» **Saved entries**:
▽

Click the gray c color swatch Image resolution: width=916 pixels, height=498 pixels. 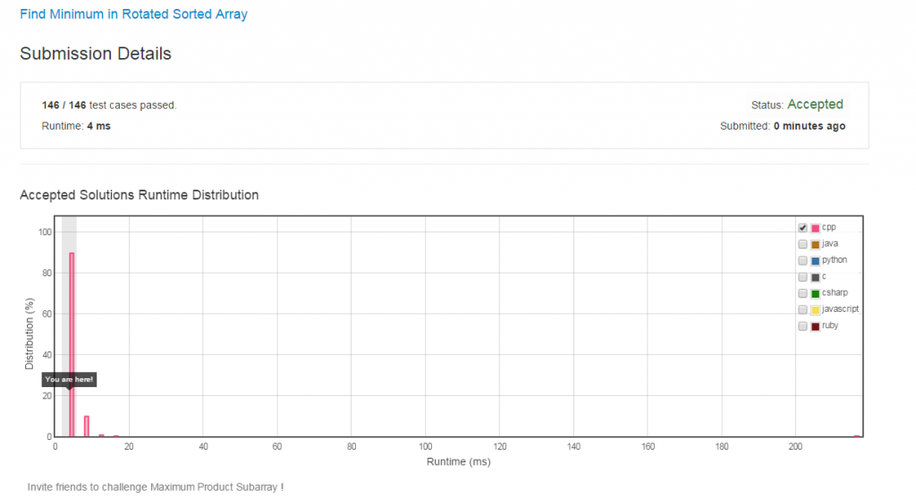815,277
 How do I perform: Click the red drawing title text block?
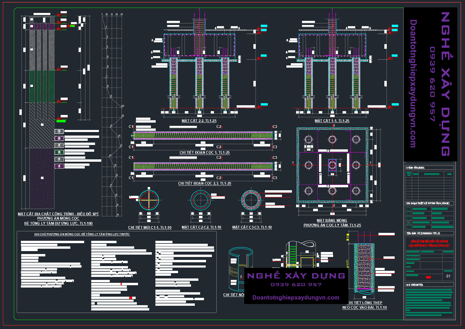[429, 243]
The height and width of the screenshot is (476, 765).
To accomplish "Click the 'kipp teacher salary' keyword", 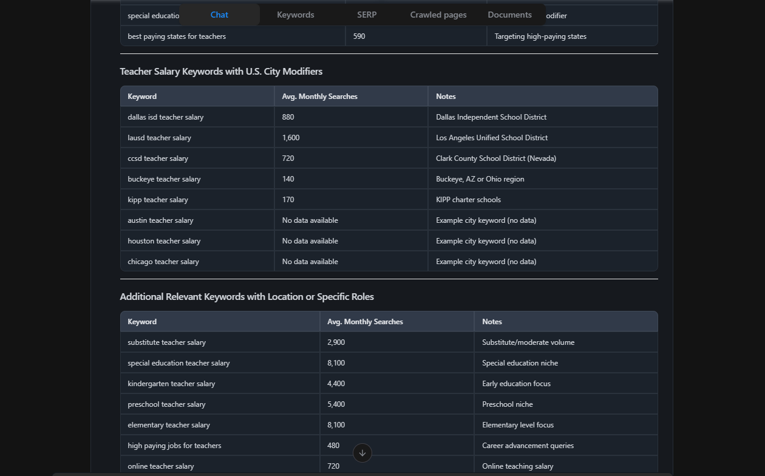I will tap(158, 199).
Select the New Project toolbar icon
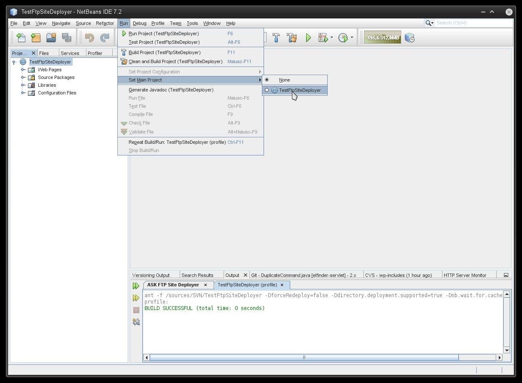This screenshot has width=522, height=383. pyautogui.click(x=36, y=37)
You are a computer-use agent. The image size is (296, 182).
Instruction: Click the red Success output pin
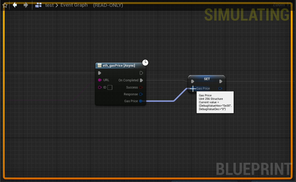[141, 87]
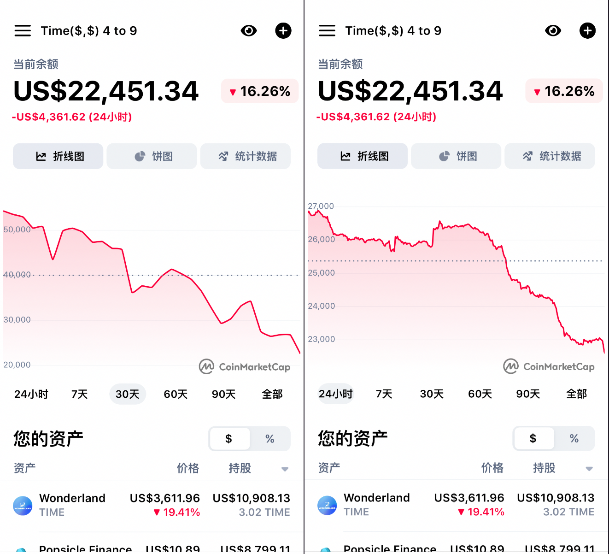Expand 持股 sort dropdown arrow in right screen

coord(589,469)
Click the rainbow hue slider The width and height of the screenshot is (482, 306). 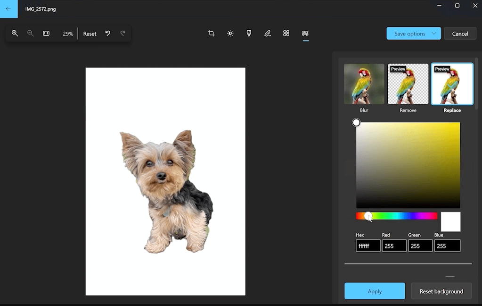coord(397,216)
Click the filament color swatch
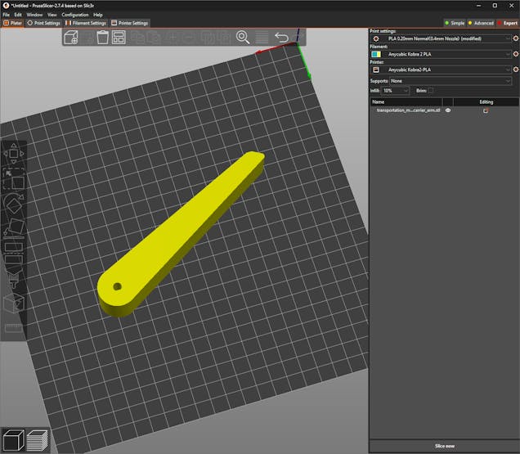This screenshot has height=454, width=520. (375, 55)
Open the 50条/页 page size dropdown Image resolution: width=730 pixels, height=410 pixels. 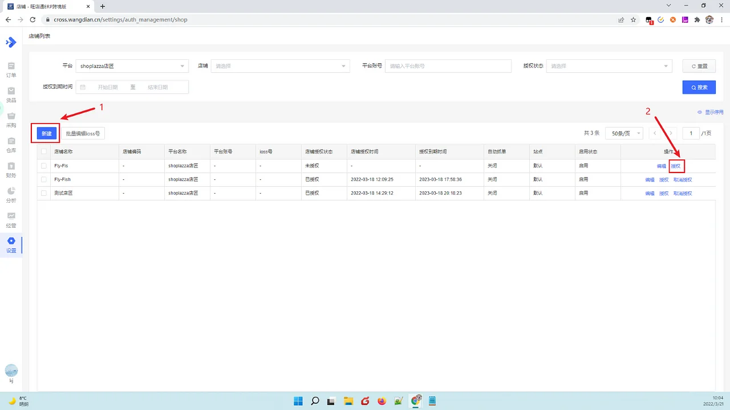pyautogui.click(x=624, y=133)
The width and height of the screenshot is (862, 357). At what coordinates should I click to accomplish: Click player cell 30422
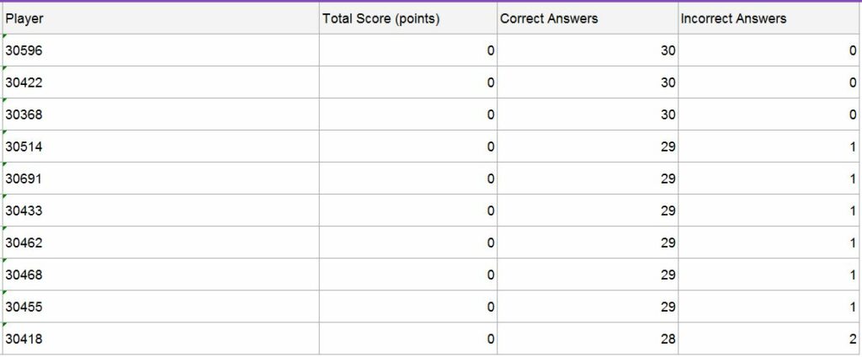pyautogui.click(x=160, y=83)
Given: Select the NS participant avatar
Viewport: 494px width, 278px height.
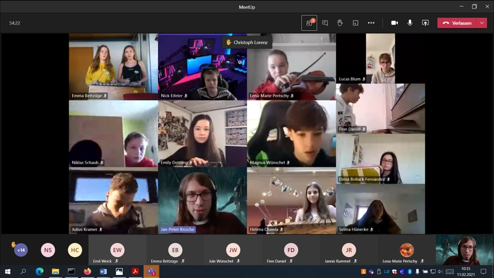Looking at the screenshot, I should (48, 250).
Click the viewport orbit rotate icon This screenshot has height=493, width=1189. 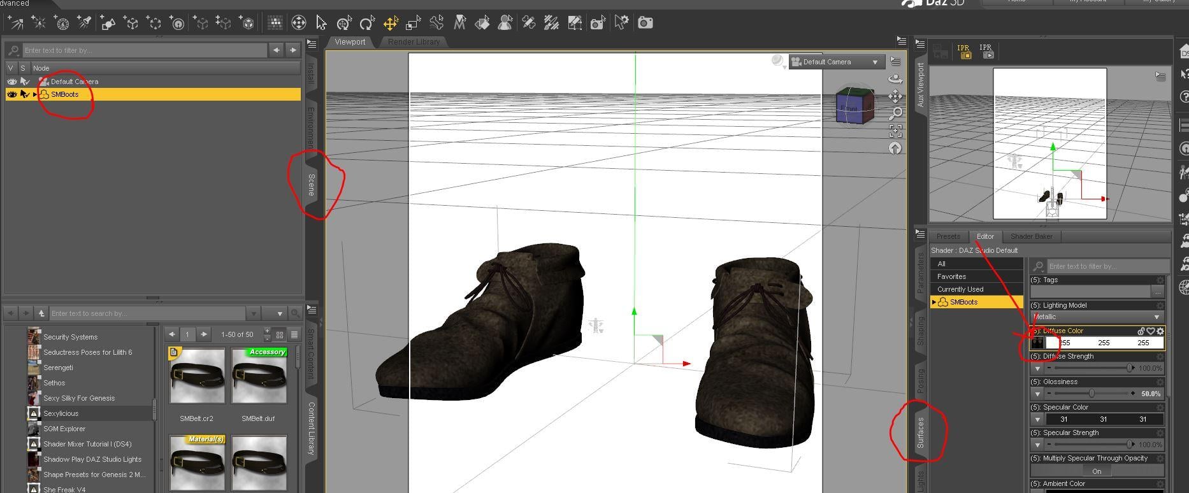click(895, 79)
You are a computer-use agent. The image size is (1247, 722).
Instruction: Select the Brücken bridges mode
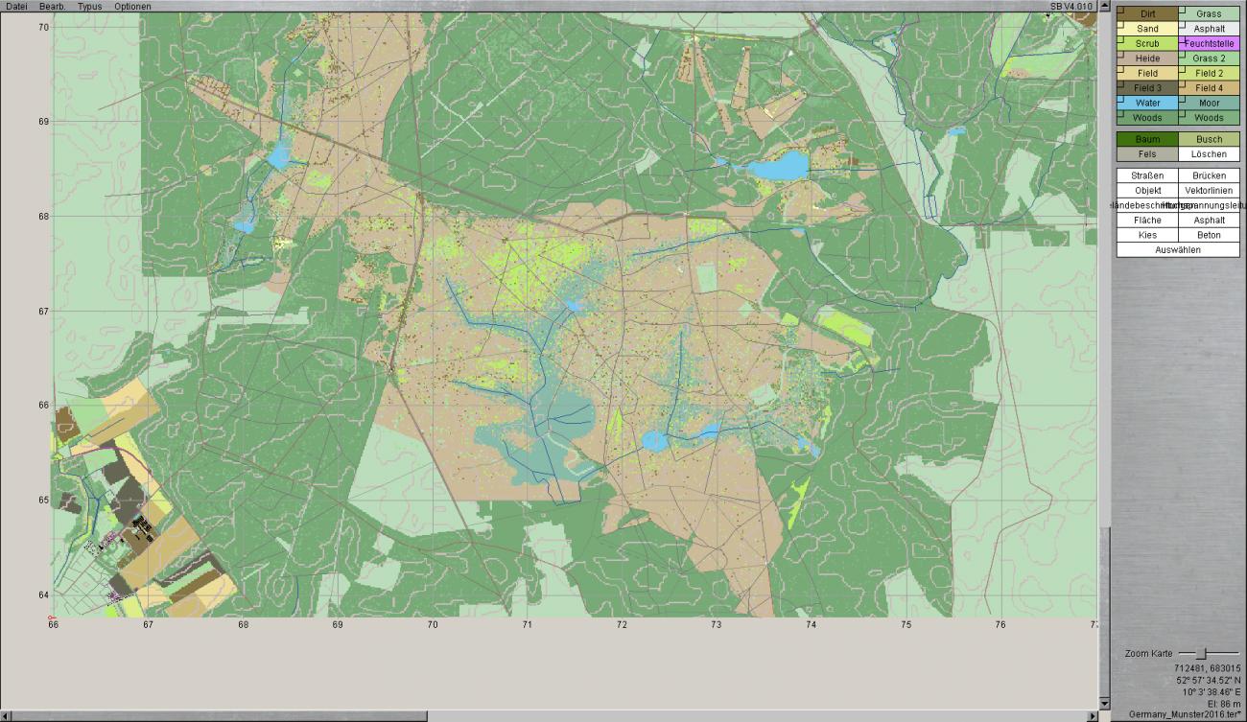pos(1209,175)
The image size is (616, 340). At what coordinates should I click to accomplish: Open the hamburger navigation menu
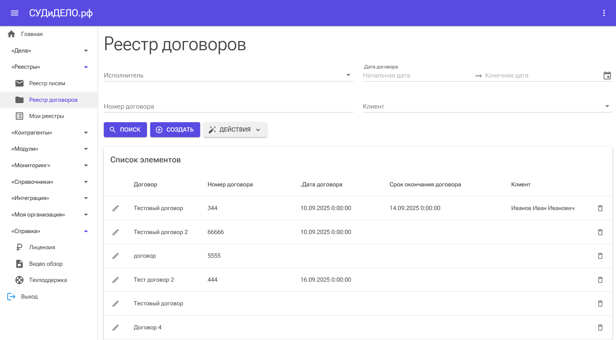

△

Which lines in the data above hold the string "agent"? Return each of them.

You are a computer-use agent. The image size is (296, 182).
You are a computer-use agent. The image size is (1247, 722).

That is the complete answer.